Ideal learning environments are filled with activities and participant engagement, yet many of us default to lecturing from slideshows when presenting information. In this presentation we will put our money where our mouths are and NOT lecture. Instead, we will facilitate an experience in which the participants use a variety of active training strategies that can be applied to any number of topics. The facilitators will use common outdoor education training topics to demonstrate these strategies. Topics may include climbing/belaying techniques, wilderness first aid skills, teaching stages of group development, etc. Participants will also be given time to brainstorm and share out ways that they can use these strategies within their own context.

Additionally, thoughtfully selected games and energizers will be incorporated throughout in order to develop community and act as a companion to the learning strategies.

All of these strategies are practical for use in an outdoor setting and do not require the use of technology beyond paper and markers. Ideal for outdoor educators, camps, and college recreation training programs.

The Rebranding of RecVentures
4 PM - 5 PM

What do you do when the name Outdoor Pursuits no longer reflects what your program has to offer? Join us for a discussion about the changing nature of university adventure programs post COVID and with the most tech savvy generation higher education has ever seen. How do we change our offerings, our name and even our staff training to provide amazing experiences with fewer resources? How do you grow an on-campus reputation that speaks to your value? Who is talking about you and what are they saying? Let us discuss what trends we are seeing as administrators and how we can stay relevant when the University talks about us. Let's chat!

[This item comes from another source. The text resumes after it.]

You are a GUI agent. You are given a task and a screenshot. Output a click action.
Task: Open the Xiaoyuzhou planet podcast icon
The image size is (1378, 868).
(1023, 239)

Costa Rica: The Development of Outdoor Recreation Awareness
4 PM - 5 PM

Costa Rica is a country that has a high diversity of natural spaces, which give us the opportunity to perform many outdoor recreational activities. At the same time, until before 2020, most of the population did not see outdoor recreation as an aspirational activity. In my presentation I will show the relationship of outdoor activities with respect to the socio-economic level of the population and how sports and tourism activities are intertwined. We will also discuss the academic offerings in Recreation careers and what are the job opportunities both for graduates of those careers and for people who want to make outdoor recreation a career, but do not have specialized studies. Finally, we will introduce the AERA Project, which is inspired by the work of AORE and tropicalized with elements of the Costa Rican culture and reality.